§ Exercise directions: Please reproduce the data below exactly, from the first line through the line containing "Task: Select the gray", and leave every later line out.

# # #

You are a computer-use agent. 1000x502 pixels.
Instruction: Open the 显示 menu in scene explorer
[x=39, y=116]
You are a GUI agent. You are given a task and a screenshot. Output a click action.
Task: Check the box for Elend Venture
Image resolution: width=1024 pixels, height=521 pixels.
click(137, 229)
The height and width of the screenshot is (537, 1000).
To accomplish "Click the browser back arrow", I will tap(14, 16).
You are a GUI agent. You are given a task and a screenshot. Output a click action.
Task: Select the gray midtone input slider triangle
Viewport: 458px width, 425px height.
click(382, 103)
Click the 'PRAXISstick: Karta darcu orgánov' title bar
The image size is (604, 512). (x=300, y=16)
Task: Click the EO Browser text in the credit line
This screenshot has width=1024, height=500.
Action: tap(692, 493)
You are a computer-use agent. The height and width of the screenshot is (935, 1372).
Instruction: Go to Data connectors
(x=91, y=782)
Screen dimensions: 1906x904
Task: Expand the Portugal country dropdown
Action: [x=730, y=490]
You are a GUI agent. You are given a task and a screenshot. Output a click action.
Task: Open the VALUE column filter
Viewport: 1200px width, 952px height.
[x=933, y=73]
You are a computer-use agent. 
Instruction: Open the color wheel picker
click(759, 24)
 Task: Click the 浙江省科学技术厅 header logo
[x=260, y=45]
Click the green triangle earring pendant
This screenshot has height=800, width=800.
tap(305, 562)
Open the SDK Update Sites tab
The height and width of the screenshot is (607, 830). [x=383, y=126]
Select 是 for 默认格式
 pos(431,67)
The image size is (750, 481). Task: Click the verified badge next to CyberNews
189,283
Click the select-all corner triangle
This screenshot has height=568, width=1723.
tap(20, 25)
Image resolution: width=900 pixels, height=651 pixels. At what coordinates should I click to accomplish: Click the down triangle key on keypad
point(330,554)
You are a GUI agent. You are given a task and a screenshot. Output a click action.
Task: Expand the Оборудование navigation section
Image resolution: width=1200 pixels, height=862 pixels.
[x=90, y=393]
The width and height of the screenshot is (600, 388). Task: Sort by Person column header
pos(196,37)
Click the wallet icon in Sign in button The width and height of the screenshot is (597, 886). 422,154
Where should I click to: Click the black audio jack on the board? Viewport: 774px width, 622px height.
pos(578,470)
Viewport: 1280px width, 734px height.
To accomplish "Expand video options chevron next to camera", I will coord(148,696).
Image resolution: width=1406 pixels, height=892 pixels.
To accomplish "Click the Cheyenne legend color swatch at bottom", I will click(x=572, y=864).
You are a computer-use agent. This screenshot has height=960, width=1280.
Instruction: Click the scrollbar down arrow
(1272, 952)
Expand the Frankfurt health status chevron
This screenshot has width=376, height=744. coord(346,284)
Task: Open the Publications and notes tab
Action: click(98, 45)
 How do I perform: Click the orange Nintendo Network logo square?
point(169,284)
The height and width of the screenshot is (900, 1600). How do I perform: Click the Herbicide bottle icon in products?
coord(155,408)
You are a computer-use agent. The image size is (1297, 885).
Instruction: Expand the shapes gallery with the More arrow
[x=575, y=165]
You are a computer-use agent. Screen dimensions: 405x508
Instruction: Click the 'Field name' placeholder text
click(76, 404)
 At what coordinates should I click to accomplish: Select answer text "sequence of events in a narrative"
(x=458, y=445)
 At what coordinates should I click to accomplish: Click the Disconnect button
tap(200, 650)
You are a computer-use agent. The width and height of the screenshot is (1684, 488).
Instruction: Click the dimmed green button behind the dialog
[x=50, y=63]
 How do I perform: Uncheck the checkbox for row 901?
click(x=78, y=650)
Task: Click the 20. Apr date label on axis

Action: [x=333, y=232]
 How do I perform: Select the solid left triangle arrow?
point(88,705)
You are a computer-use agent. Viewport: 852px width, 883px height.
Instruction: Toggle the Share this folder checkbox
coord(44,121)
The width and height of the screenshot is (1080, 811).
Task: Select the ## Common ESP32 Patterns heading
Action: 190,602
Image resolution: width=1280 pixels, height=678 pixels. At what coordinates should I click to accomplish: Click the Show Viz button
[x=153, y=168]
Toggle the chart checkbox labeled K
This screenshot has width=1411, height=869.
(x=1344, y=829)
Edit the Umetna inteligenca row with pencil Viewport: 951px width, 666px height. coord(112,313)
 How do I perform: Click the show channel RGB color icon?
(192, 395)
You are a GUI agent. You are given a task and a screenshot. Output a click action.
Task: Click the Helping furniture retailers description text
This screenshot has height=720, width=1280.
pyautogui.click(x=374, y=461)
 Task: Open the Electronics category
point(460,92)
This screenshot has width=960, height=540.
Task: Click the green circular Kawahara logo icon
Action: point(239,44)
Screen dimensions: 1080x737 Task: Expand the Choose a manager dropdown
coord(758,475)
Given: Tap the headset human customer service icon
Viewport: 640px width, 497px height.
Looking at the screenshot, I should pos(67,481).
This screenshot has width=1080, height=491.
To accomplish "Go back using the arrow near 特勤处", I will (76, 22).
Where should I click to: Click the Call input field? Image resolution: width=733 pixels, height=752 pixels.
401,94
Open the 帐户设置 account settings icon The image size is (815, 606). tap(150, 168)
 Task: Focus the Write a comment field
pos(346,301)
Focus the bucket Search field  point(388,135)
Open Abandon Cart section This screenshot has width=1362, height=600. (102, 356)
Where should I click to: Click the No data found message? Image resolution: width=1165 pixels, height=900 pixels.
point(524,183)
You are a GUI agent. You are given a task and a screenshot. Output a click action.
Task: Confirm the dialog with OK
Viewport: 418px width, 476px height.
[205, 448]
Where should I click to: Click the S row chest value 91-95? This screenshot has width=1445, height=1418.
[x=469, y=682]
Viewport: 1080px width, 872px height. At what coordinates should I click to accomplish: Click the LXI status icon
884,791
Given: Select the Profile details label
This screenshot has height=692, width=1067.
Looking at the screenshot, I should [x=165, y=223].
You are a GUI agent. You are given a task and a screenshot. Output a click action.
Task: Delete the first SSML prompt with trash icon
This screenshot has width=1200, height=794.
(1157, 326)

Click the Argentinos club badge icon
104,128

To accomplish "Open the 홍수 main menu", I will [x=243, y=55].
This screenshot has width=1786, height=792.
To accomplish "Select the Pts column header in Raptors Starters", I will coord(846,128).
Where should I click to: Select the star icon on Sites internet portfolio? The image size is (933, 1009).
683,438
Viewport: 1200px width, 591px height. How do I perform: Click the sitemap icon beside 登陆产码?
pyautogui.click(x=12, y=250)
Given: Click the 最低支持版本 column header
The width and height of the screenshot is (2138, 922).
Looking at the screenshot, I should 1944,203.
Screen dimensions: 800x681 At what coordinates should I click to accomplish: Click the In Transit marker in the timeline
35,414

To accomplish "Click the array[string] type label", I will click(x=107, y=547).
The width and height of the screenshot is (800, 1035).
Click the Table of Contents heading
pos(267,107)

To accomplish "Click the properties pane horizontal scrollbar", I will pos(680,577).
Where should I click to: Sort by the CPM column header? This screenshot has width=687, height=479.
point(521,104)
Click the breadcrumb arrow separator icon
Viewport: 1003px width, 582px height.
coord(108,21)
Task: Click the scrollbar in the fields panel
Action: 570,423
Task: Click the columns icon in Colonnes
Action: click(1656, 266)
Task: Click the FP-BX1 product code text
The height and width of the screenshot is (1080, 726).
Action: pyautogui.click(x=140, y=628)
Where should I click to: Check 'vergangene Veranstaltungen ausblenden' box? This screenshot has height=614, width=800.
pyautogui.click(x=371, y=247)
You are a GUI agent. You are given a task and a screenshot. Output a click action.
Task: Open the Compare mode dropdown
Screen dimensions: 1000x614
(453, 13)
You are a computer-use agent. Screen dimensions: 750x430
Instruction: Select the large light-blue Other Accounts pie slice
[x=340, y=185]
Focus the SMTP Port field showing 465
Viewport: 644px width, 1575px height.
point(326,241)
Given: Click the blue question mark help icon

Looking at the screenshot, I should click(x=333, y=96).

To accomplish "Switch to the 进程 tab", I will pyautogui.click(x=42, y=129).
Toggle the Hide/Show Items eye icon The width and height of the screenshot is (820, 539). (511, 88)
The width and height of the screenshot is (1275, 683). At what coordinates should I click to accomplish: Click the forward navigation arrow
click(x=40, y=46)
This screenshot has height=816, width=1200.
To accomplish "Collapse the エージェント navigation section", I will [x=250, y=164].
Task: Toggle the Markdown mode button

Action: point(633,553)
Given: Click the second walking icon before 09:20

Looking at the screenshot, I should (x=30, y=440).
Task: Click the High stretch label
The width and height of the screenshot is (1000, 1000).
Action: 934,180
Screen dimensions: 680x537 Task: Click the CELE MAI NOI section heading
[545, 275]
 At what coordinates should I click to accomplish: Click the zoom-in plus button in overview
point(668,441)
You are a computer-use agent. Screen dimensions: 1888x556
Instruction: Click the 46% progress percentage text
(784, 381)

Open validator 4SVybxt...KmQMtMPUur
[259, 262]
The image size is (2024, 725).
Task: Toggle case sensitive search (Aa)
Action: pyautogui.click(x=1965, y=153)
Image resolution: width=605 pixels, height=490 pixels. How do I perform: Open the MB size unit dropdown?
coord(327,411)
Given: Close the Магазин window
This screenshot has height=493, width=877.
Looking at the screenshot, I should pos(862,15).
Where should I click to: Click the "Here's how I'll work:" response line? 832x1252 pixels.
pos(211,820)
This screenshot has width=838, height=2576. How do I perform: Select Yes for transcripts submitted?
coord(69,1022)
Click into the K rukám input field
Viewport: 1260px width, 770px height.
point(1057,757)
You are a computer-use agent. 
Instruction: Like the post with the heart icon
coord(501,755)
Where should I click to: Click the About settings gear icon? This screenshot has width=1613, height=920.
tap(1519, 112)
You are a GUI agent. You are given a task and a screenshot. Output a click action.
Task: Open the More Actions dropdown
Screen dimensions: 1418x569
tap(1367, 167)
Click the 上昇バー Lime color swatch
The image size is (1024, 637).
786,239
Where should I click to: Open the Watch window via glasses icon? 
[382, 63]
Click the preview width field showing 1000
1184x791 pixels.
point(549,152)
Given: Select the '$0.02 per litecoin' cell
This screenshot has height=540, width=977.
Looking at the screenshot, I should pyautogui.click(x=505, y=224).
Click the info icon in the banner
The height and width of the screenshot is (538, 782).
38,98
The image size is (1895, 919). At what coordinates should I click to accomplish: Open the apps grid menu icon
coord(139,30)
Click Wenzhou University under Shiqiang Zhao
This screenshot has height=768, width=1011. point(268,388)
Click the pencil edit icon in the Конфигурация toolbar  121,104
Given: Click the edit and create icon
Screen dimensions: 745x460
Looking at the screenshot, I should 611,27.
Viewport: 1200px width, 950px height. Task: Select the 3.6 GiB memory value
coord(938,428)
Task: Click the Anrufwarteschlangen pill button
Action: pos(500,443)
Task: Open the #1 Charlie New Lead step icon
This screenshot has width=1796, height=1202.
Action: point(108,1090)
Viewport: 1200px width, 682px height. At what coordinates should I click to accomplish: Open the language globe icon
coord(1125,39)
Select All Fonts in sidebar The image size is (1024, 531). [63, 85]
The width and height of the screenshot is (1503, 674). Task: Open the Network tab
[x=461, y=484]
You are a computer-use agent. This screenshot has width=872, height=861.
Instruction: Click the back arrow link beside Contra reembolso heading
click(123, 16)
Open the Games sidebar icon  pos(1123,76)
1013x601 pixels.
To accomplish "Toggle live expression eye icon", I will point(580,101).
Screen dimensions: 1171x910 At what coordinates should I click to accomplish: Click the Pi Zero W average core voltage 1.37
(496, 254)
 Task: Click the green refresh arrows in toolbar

# # #

§ Solution for this exercise:
You are a computer-use agent. 1000x502 pixels.
Instruction: Open the 显示 menu in scene explorer
[x=39, y=116]
You are a GUI agent. You are given a task and a screenshot. Output a click action.
Task: Check the box for Elend Venture
Image resolution: width=1024 pixels, height=521 pixels.
click(137, 229)
The height and width of the screenshot is (537, 1000).
To accomplish "Click the browser back arrow", I will tap(14, 16).
You are a GUI agent. You are given a task and a screenshot. Output a click action.
Task: Select the gray midtone input slider triangle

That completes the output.